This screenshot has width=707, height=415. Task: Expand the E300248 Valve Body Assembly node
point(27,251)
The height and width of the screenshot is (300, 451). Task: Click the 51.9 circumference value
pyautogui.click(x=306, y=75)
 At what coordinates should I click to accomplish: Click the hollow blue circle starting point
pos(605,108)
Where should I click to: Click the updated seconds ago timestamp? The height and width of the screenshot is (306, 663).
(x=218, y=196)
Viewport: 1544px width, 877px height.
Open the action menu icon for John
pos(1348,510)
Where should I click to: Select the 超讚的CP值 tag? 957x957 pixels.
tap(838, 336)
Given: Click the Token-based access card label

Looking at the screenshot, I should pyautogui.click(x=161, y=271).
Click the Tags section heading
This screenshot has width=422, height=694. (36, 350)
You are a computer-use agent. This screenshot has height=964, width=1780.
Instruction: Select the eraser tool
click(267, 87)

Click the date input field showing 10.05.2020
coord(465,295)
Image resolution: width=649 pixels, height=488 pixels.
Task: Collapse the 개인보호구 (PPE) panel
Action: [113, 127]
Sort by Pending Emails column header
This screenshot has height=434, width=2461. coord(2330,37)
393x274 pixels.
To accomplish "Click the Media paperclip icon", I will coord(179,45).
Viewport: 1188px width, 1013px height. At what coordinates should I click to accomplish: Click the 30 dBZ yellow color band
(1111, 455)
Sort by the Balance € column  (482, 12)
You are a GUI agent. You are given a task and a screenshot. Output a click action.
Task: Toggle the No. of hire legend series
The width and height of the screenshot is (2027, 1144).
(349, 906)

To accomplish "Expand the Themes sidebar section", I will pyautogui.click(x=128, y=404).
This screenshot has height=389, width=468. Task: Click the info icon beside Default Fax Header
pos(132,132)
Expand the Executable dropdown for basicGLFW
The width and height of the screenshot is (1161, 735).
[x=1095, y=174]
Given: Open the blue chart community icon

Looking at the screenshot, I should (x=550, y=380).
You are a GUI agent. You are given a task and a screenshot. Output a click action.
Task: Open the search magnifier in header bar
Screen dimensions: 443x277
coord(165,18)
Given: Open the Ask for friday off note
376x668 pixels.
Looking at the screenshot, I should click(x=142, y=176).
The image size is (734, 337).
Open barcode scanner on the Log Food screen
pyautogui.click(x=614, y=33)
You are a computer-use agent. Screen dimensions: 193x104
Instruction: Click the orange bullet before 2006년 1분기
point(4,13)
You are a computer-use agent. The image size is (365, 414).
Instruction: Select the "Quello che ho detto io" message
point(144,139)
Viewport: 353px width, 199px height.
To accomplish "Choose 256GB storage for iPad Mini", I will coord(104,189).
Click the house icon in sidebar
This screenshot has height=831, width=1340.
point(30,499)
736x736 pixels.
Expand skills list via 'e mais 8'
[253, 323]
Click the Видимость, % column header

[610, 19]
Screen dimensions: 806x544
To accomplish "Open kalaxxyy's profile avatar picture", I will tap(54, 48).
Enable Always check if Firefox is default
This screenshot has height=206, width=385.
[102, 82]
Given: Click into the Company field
+++++
## To be done
Copy the listing above line for line, without changing a single character.

## Full answer
This screenshot has width=707, height=415. Task: Expand the E300248 Valve Body Assembly node
point(27,251)
The height and width of the screenshot is (300, 451). Task: Click the 51.9 circumference value
pyautogui.click(x=306, y=75)
 At what coordinates should I click to accomplish: Click the hollow blue circle starting point
pos(605,108)
Where should I click to: Click the updated seconds ago timestamp? The height and width of the screenshot is (306, 663).
(x=218, y=196)
Viewport: 1544px width, 877px height.
Open the action menu icon for John
pos(1348,510)
Where should I click to: Select the 超讚的CP值 tag? 957x957 pixels.
tap(838, 336)
Given: Click the Token-based access card label

Looking at the screenshot, I should pyautogui.click(x=161, y=271).
Click the Tags section heading
This screenshot has width=422, height=694. (36, 350)
You are a computer-use agent. This screenshot has height=964, width=1780.
Instruction: Select the eraser tool
click(267, 87)

Click the date input field showing 10.05.2020
coord(465,295)
Image resolution: width=649 pixels, height=488 pixels.
Task: Collapse the 개인보호구 (PPE) panel
Action: [113, 127]
Sort by Pending Emails column header
This screenshot has height=434, width=2461. coord(2330,37)
393x274 pixels.
To accomplish "Click the Media paperclip icon", I will coord(179,45).
Viewport: 1188px width, 1013px height. At what coordinates should I click to accomplish: Click the 30 dBZ yellow color band
(1111, 455)
Sort by the Balance € column  (482, 12)
You are a GUI agent. You are given a task and a screenshot. Output a click action.
Task: Toggle the No. of hire legend series
The width and height of the screenshot is (2027, 1144).
(349, 906)

To accomplish "Expand the Themes sidebar section", I will pyautogui.click(x=128, y=404).
This screenshot has height=389, width=468. Task: Click the info icon beside Default Fax Header
pos(132,132)
Expand the Executable dropdown for basicGLFW
The width and height of the screenshot is (1161, 735).
[x=1095, y=174]
Given: Open the blue chart community icon

Looking at the screenshot, I should (x=550, y=380).
You are a GUI agent. You are given a task and a screenshot. Output a click action.
Task: Open the search magnifier in header bar
Screen dimensions: 443x277
coord(165,18)
Given: Open the Ask for friday off note
376x668 pixels.
Looking at the screenshot, I should click(x=142, y=176).
The image size is (734, 337).
Open barcode scanner on the Log Food screen
pyautogui.click(x=614, y=33)
You are a computer-use agent. Screen dimensions: 193x104
Instruction: Click the orange bullet before 2006년 1분기
point(4,13)
You are a computer-use agent. The image size is (365, 414).
Instruction: Select the "Quello che ho detto io" message
point(144,139)
Viewport: 353px width, 199px height.
To accomplish "Choose 256GB storage for iPad Mini", I will coord(104,189).
Click the house icon in sidebar
This screenshot has height=831, width=1340.
point(30,499)
736x736 pixels.
Expand skills list via 'e mais 8'
[253, 323]
Click the Видимость, % column header

[610, 19]
Screen dimensions: 806x544
To accomplish "Open kalaxxyy's profile avatar picture", I will tap(54, 48).
Enable Always check if Firefox is default
This screenshot has height=206, width=385.
[102, 82]
Given: Click into the Company field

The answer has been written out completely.